Belgium tightens rules around public tenders to avoid foreign spying
The Belgian government is tightening rules around public procurement to avoid espionage and sabotage from abroad. Companies that are not reliable or cannot guarantee data security can now be more easily barred from public tenders.
Government orders for the installation of cameras and the delivery of scanners for customs or orders near critical infrastructure carry a risk of espionage and sabotage by foreign powers. Belgium's state security has therefore worked out new rules to minimise that risk, reports Justice minister Vincent Van Quickenborne.
It is now mandatory to use a so-called 'quick scan' to check whether the contract poses a risk to national security. If it does, several additional safeguards will apply. For example, companies that cannot guarantee data security can be excluded from supplies, works or services for military or sensitive purposes.

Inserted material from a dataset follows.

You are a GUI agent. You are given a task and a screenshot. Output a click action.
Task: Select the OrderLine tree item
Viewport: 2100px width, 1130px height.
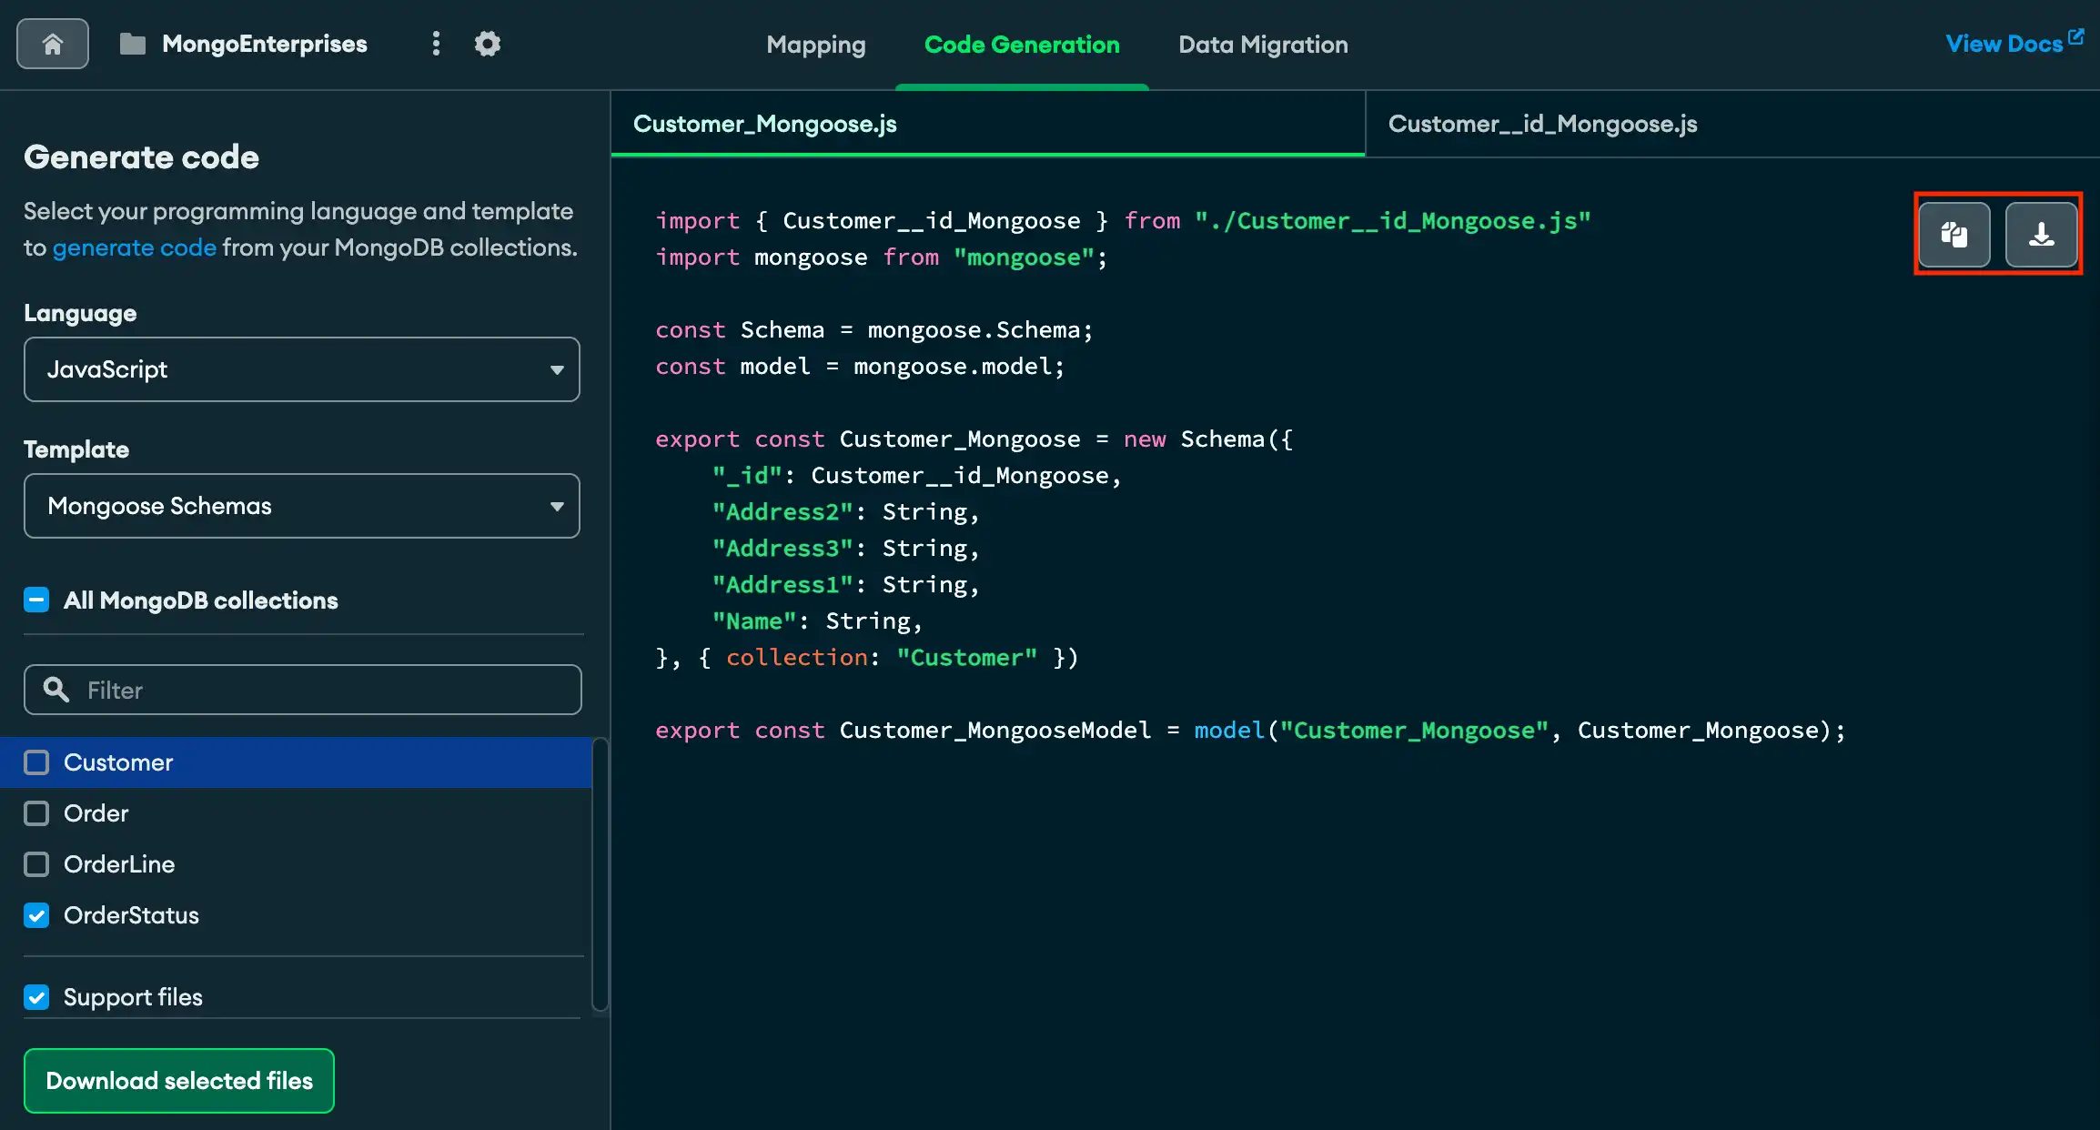click(118, 863)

If necessary, the contract may even be restricted to companies from the European Economic Area.
"Free competition in public procurement is important, but this should not blind us to certain risks"
Even if the public procurement is not for military or sensitive purposes, additional measures are possible, but extra justification must then be given as to why certain companies are rejected.
"Free competition in public procurement is important, but this should not blind us to certain risks when it comes to our national security and strategic interests," Van Quickenborne points out.
Defence Minister Ludivine Dedonder is "convinced that with these new rules and in combination with our considerable investments in our intelligence services and cyber security, we can better safeguard our national security interests".
The debate on public procurements has been going on for a while. For example, China owns around 90% of the container terminal in Zeebrugge, which is seen as a potential security risk.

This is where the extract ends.